SinarPost.com, Banda Aceh – Bank Indonesia (BI) Provinsi Aceh terus berupaya mengantisipasi peningkatan laju inflasi di Tanah Rencong pada tahun ini yang diperkirakan masih tinggi, terutama dari kelompok volatil food (komponen bergejolak).
Kepala Perwakilan BI Aceh, Rony Widijarto mengatakan, inflasi Aceh pada tahun 2023 terendah secara nasional yakni 1,53 persen, sedangkan inflasi nasional sebesar 2,61 persen. Oleh karena itu, pada tahun ini terdapat risiko base effect pada inflasi yang perlu diantisipasi.
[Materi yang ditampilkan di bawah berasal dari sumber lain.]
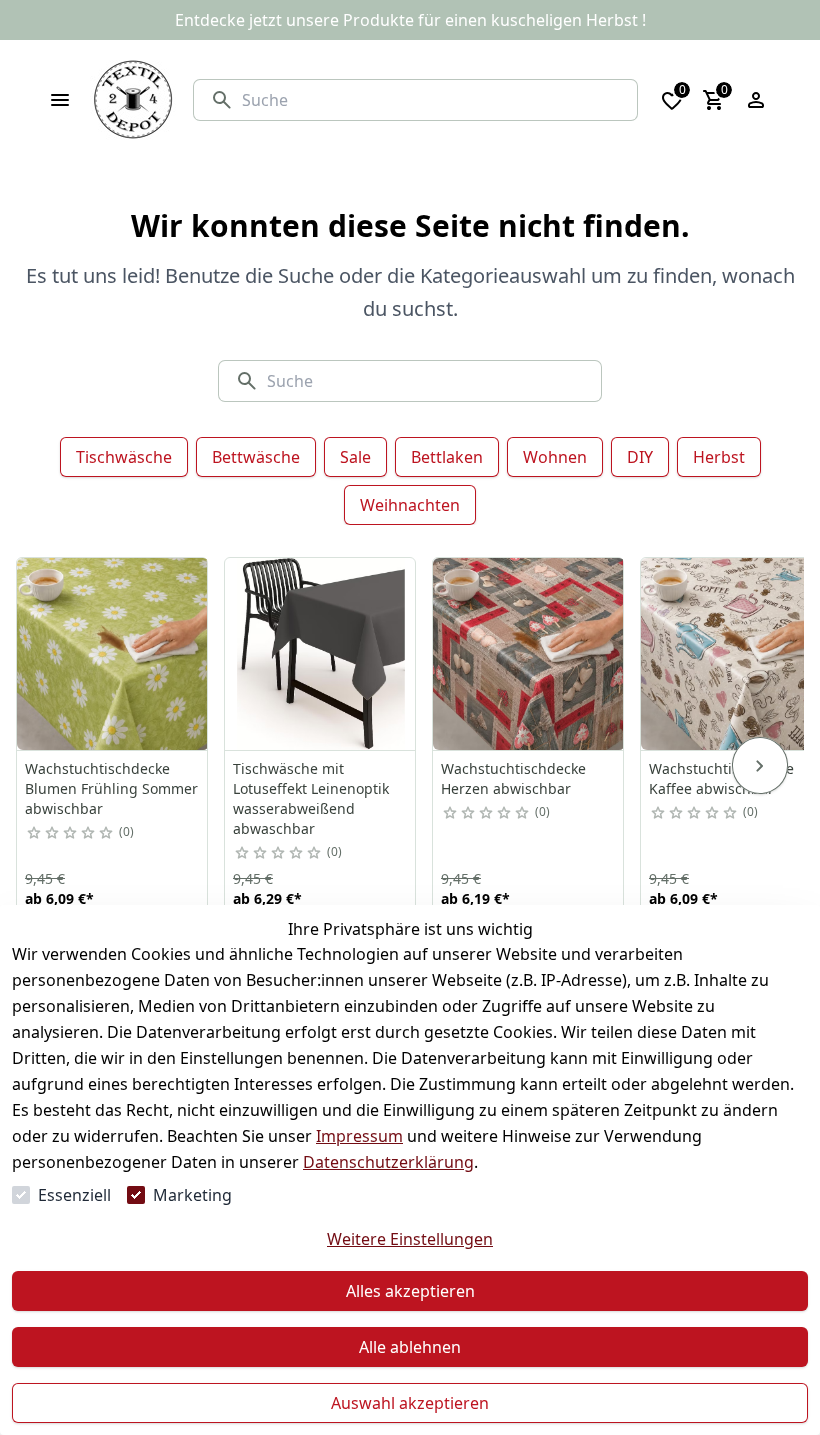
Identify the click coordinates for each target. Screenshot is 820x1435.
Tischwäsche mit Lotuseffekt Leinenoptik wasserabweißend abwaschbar (311, 798)
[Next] (760, 766)
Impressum (359, 1136)
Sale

“Inflasi Aceh (2023) terendah secara nasional. Dan itu juga menembus batas bawah. Artinya, sangat berat untuk menjaga inflasi dalam level yang sama,” kata Rony, Jumat (26/4/2024).
Dia menjelaskan, pada Maret 2024, inflasi Aceh sebesar 3,25 persen secara tahunan (year-on-year/yoy) atau 0,48 persen secara bulanan (month-to-month/mtm).
Inflasi Aceh masih berada pada target inflasi nasional 2,5 plus minus 1 persen, meski di tengah penambahan Indeks Harga Konsumen (IHK) kota baru dan perubahan tahun dasar.
Namun demikian, IHK kabupaten/kota baru perlu diwaspadai karena cenderung memiliki inflasi yang tinggi secara yoy jika melihat pola inflasi Januari-Maret 2024.
Sebab itu, menurut Rony, upaya pengendalian inflasi terus dilakukan di Aceh bersama Tim Pengendalian Inflasi Daerah (TPID) di setiap daerah dengan terus mengimplementasikan strategi 4K yakni keterjangkauan harga, ketersediaan pasokan, kelancaran distribusi, dan komunikasi efektif.
“Artinya barang akan stabil mulai dari hulunya, bagaimana distribusinya, tidak ada hambatan di tempat lain, sampai ke masyarakat, di pasar tradisional dijaga dengan harga yang terkendali dalam sasaran. Sasaran sekarang lebih rendah lagi yaitu 2,5 plus minus 1 persen,” ujarnya.
Saat ini, ada lima kota IHK di Aceh yakni Banda Aceh, Lhokseumawe, Aceh Barat, Aceh Tamiang dan Aceh Tengah. Penambahan dua kota inflasi yaitu Aceh Tengah dan Aceh Tamiang mulai 2024 ini sebagaimana tindak lanjut dari tahun dasar baru.